The eighth grader moved to Brookings with her family in the middle of her sixth grade year and didn't know anyone.

Oregon was colder than warm, sunny San Diego from where she had moved and she felt out of place as she bundled up, not used to the weather.

"It was weird. I dressed a little different and it was hard to make friends," she said.

This year, she has the opportunity to help other students make the transition.

Grosz and about 30 of her fellow eighth graders spent two days this week preparing to be leaders for the Azalea Middle School's Where Everyone Belongs (WEB) program.

The program, which tries to make new students feel more welcome on their first day of school, is led by eighth graders who are trained to do activities designed to help new kids fit in and deal with first-day jitters.

Besides this year's incoming sixth grade class, the middle school is also expecting 30 new seventh and eighth graders.
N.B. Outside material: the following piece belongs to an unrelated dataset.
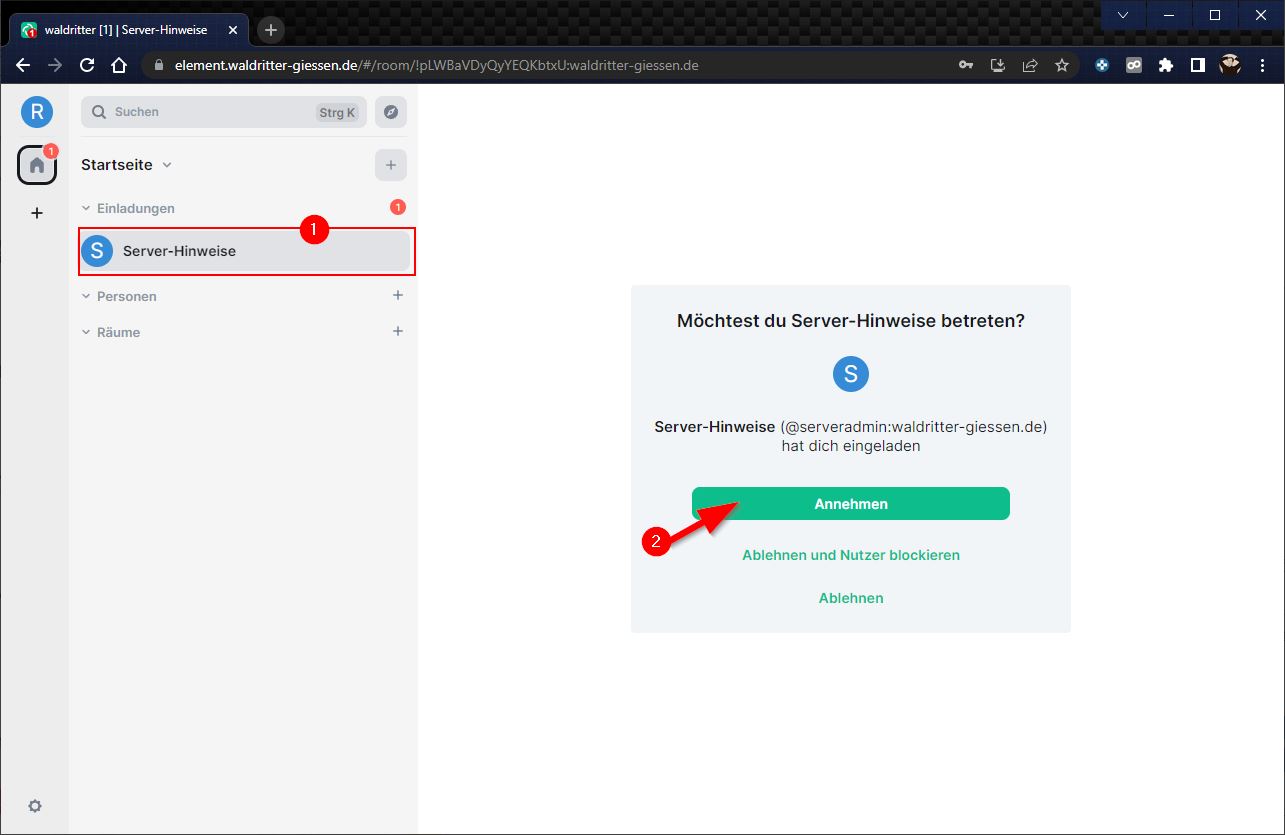The image size is (1285, 835).
Task: Click Ablehnen und Nutzer blockieren
Action: [850, 555]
"We try to welcome them in," said Jason Fulton, teacher at Azalea and counselor for the WEB program. "They will know some the students from years past, but they are still nervous."
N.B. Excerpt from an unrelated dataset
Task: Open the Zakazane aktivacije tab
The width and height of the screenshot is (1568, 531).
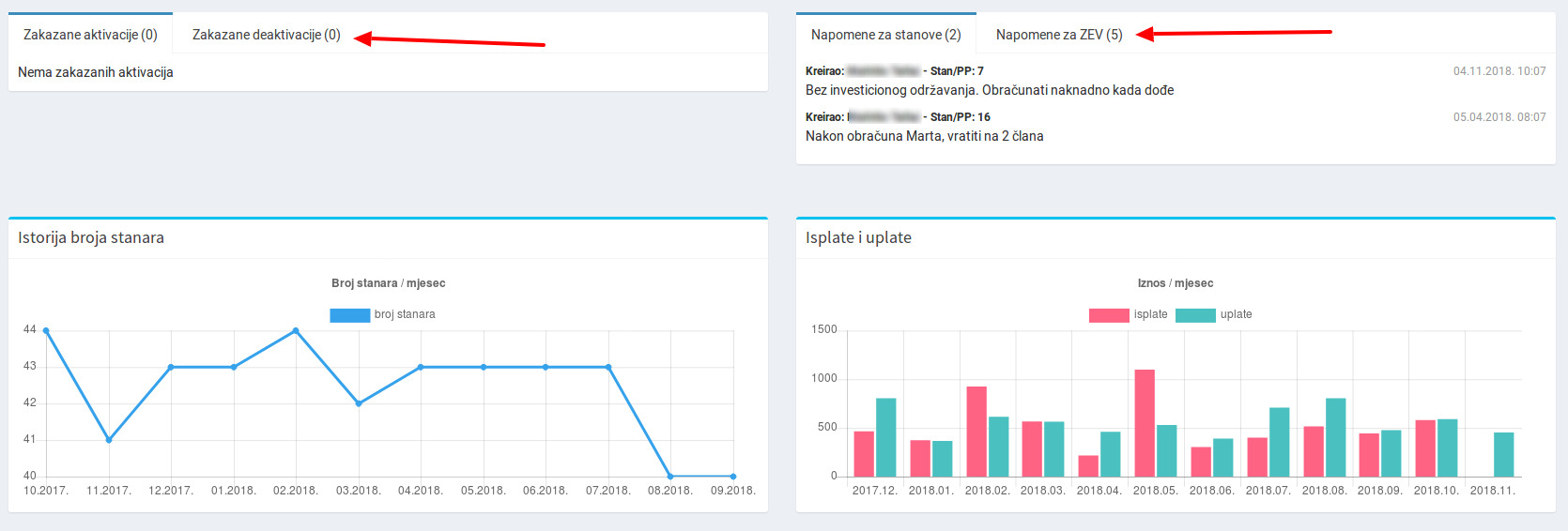Action: pos(90,35)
Fulton said the program hopes to cut down on bullying of new students and is a nice way to welcome students to middle school.
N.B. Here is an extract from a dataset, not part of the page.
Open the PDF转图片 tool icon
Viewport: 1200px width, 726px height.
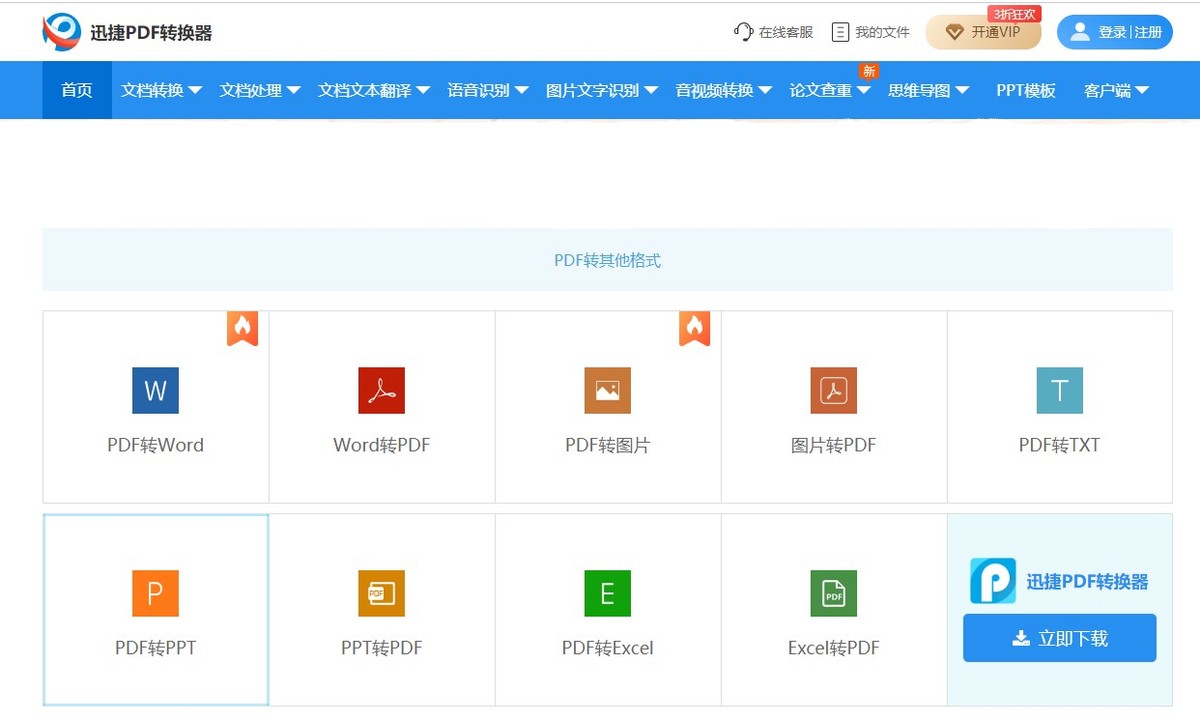coord(607,390)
"Especially for people who move to the district from somewhere else, WEB is helpful," said Averi Carroll, an eighth grader and WEB leader.

Grosz hopes to be a good WEB leader and not just go through the motions. She says she will learn the names of those in her group, interact with them and be there for them when she needs to be.

"I want to make people realize middle school might not be as bad as they think," Grosz said.

Other students said the success of the program depends on the student leaders. Some recounted how their leaders did not seem excited to be there or did not make them feel very welcome. Others said the program had made them feel welcome and helped them integrate into the school better.

"It gives you some people you know on the the first day and it gives you some people to talk to," said Emma Leonard, an eighth grader and WEB leader.

The student-run program teams two eighth graders with a group of new students. The hope is that, if new students know at least two students, they will have someone to connect with during the first few weeks.

During the first day of school, there is an assembly to welcome students. The WEB leaders then do a variety of team building and getting-to-know you exercises with the new students. The sixth grade students then spend the afternoon with their teachers, getting settled into their new school.

The leaders participated in two days of training, for a total of about 10 hours, to prepare for the first day of school.

Even though they are giving up a little bit of the final moments of their summer vacation, the student leaders seemed enthusiastic about being a part of WEB.

"When I was in sixth grade, my WEB leaders made me feel welcome," said Jacob Gallego, an eighth grade WEB leader. "I had just moved from Texas. I didn't know anyone at all and (my WEB leaders) were my first friends."